Selon la théorie économique courante, les salaires suivent la productivité. En réalité depuis 2001 le salaire moyen d'un ouvrier américain a baissé de 4%, tandis que la productivité a augmenté de 15%. La part que les travailleurs perdent, va vers les profits et les grands bénéficiaires. Ce tableau vaut aussi pour l'Europe.

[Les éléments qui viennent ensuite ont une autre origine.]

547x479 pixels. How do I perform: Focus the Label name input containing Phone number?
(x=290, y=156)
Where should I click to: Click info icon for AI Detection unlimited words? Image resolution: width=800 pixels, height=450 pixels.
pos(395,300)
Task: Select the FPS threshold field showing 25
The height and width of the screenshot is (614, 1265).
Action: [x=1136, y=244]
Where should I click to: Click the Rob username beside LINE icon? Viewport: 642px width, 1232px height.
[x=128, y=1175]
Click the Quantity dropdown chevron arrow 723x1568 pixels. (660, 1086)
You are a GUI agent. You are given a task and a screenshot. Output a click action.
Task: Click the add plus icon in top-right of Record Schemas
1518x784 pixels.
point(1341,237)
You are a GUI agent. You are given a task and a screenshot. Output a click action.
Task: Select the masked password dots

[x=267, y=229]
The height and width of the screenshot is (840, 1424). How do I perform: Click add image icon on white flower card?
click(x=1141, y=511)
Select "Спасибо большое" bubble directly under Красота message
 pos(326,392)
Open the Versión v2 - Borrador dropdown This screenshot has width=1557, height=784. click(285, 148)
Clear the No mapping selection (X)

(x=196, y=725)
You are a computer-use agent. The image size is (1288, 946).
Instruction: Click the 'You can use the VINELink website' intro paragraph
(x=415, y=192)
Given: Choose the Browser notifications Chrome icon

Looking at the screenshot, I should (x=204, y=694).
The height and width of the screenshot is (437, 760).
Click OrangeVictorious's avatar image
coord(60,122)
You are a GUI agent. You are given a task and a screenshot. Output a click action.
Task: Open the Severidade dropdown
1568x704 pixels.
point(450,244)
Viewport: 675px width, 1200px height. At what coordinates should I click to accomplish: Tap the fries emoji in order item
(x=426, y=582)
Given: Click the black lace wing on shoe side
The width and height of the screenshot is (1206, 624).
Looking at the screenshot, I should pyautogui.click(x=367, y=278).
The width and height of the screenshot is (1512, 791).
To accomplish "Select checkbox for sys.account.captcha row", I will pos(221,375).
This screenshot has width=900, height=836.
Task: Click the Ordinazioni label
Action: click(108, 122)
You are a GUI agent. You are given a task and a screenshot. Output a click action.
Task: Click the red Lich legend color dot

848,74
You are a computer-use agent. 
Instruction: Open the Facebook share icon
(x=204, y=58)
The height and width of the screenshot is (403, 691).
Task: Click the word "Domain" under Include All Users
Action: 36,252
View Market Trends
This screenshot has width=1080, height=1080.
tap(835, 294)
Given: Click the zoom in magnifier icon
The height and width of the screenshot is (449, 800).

"Maintenant la majorité des ouvriers sont en train de perdre, et on pointe du doigt la globalisation". Là se cache aussi le plus grand danger selon le journal : "si aucune solution n'est trouvée pour les salaires réels qui restent à la traîne et pour les inégalités croissantes, il y a un grand risque de retour au protectionnisme". Ils plaident entre autres pour un filet "temporaire" (sic) de compensation pour les chômeurs, pour une redistribution via les impôts, etc.

Cela ne suffira jamais à stopper la dynamique d'une classe ouvrière qui compte dès à présent plus de 3 milliards de personnes, et subit un taux d'exploitation croissant. Faisons en sorte que l'inquiétude de "The Economist" soit légitime.